Obviously, in the days before telephones, it was important to have a way of alerting people that there’s a fire. As well as warning neighbours who may be at risk, the firefighters needed to be alerted, as well. One way that was done was through the use of a brandbel (fire bell). Just like the fire stations, they were set up a various locations throughout the city. The bells, some of which came from demolished 17th century cloisters, stood atop wood or stone posts. In case of fire, ring bell.
The firefighters would hear the bell (or be alerted to it) and then head out to the fire. I assume that as someone rang the bell, someone else might run over to the station to alert the firefighters as to the specific location. The bell would at least give them time to get their gear ready while someone else sprinted over.

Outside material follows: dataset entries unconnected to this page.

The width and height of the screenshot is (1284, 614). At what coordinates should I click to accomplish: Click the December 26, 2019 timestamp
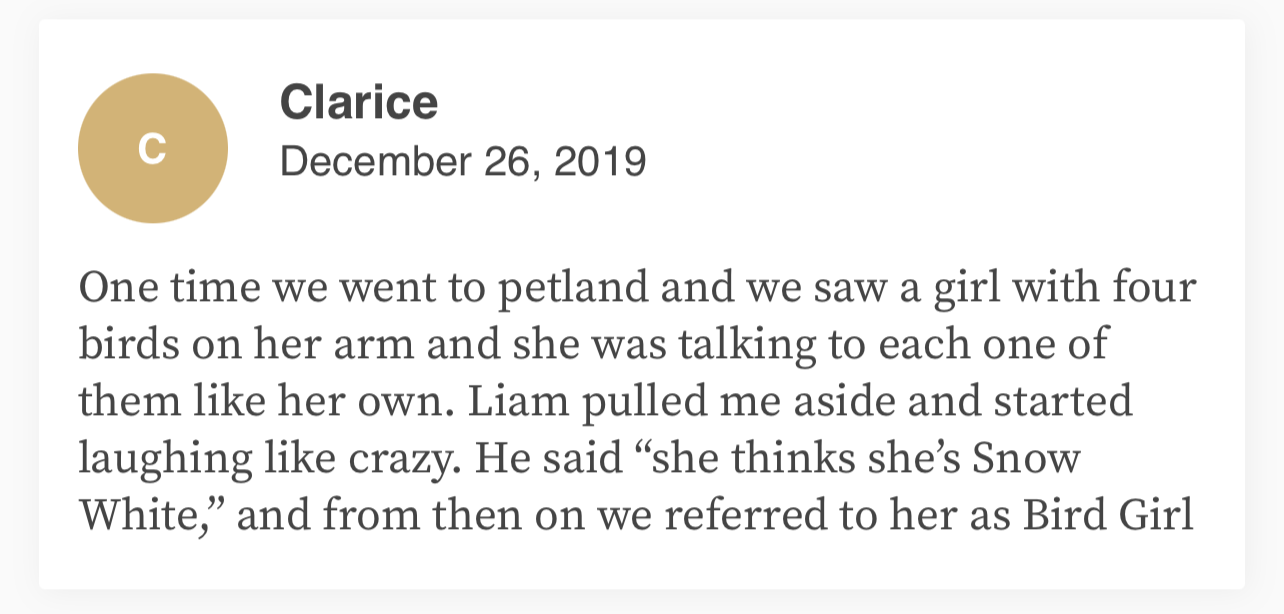point(463,161)
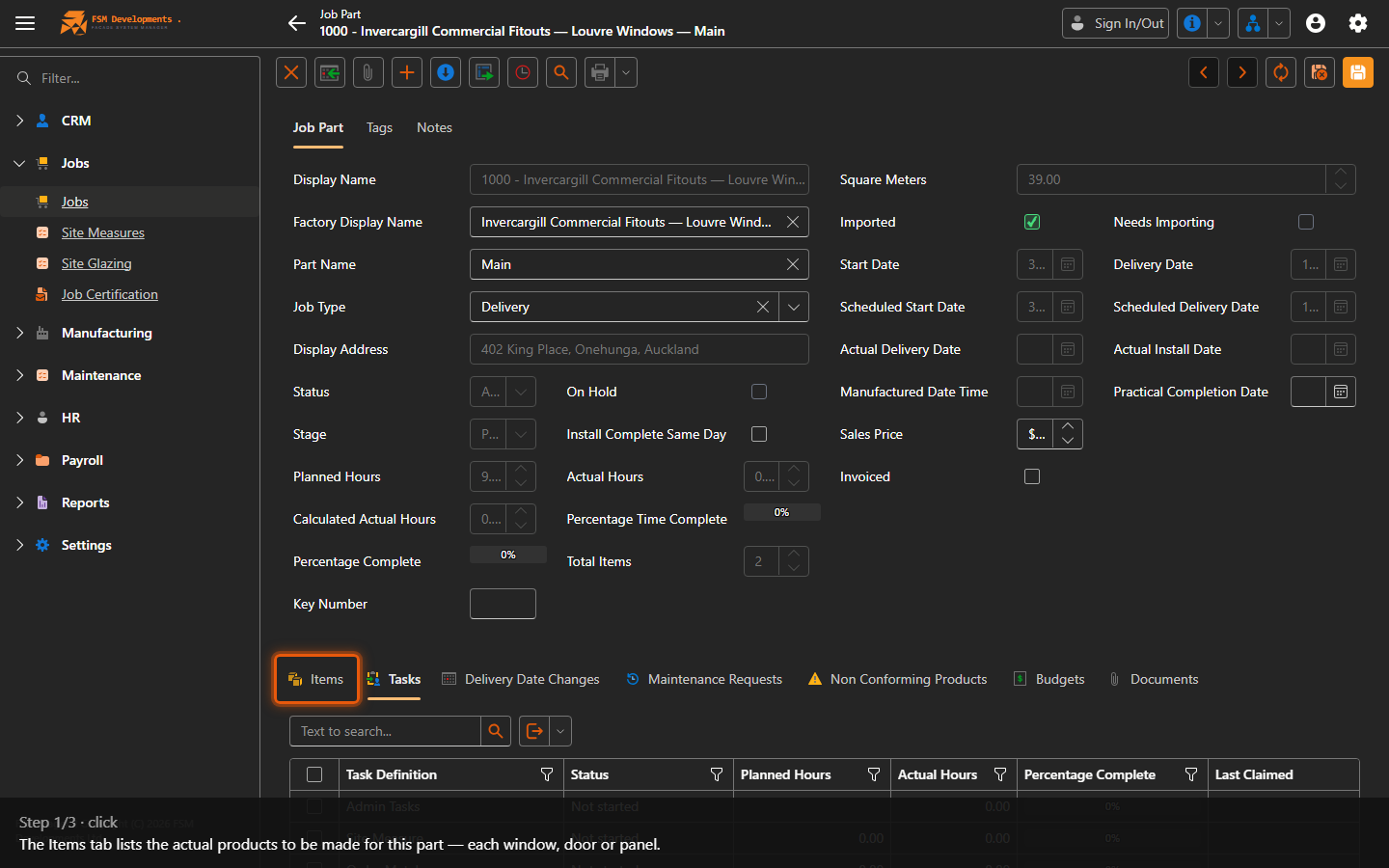This screenshot has width=1389, height=868.
Task: Expand the Manufacturing section in sidebar
Action: pos(106,333)
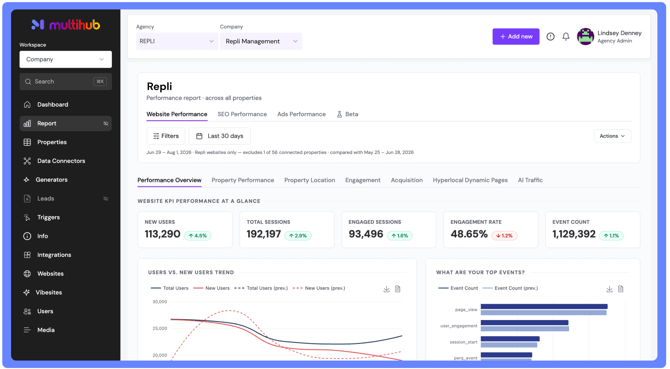Click the Add new button
The height and width of the screenshot is (369, 670).
point(516,37)
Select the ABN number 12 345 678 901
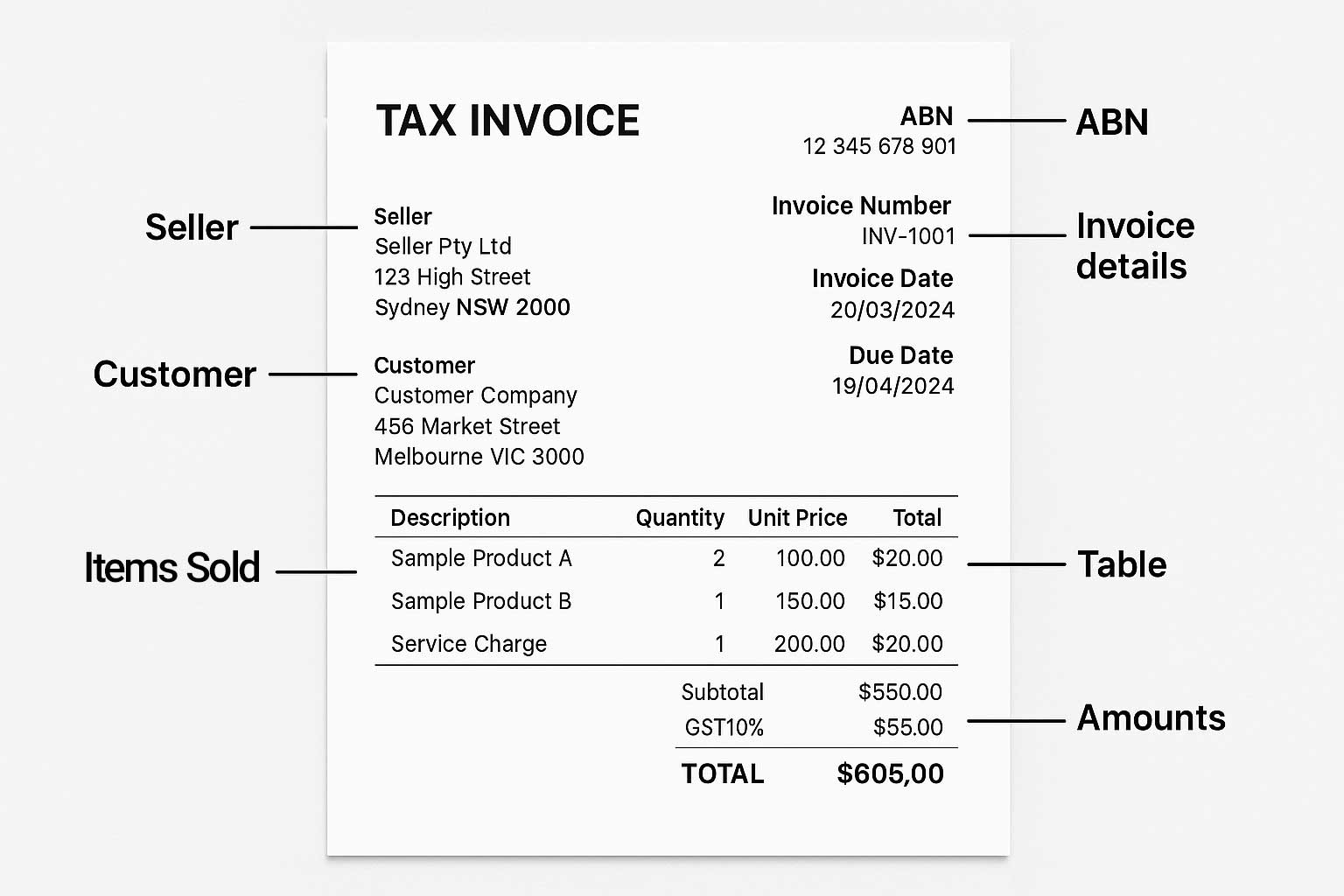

On 3 March 1921, a telephone alarm system was put in place and by 1935, the last of the fire alarm bells were gone from the regular city landscape. The one in my photo is down by the southern end of the Nieuwegracht and is a replica of one that would have served the Schalkwijkstraat fire station I mentioned in my previous post. It’s nice to have these little reminders of days gone by, but it certainly makes me thankful for modern improvements!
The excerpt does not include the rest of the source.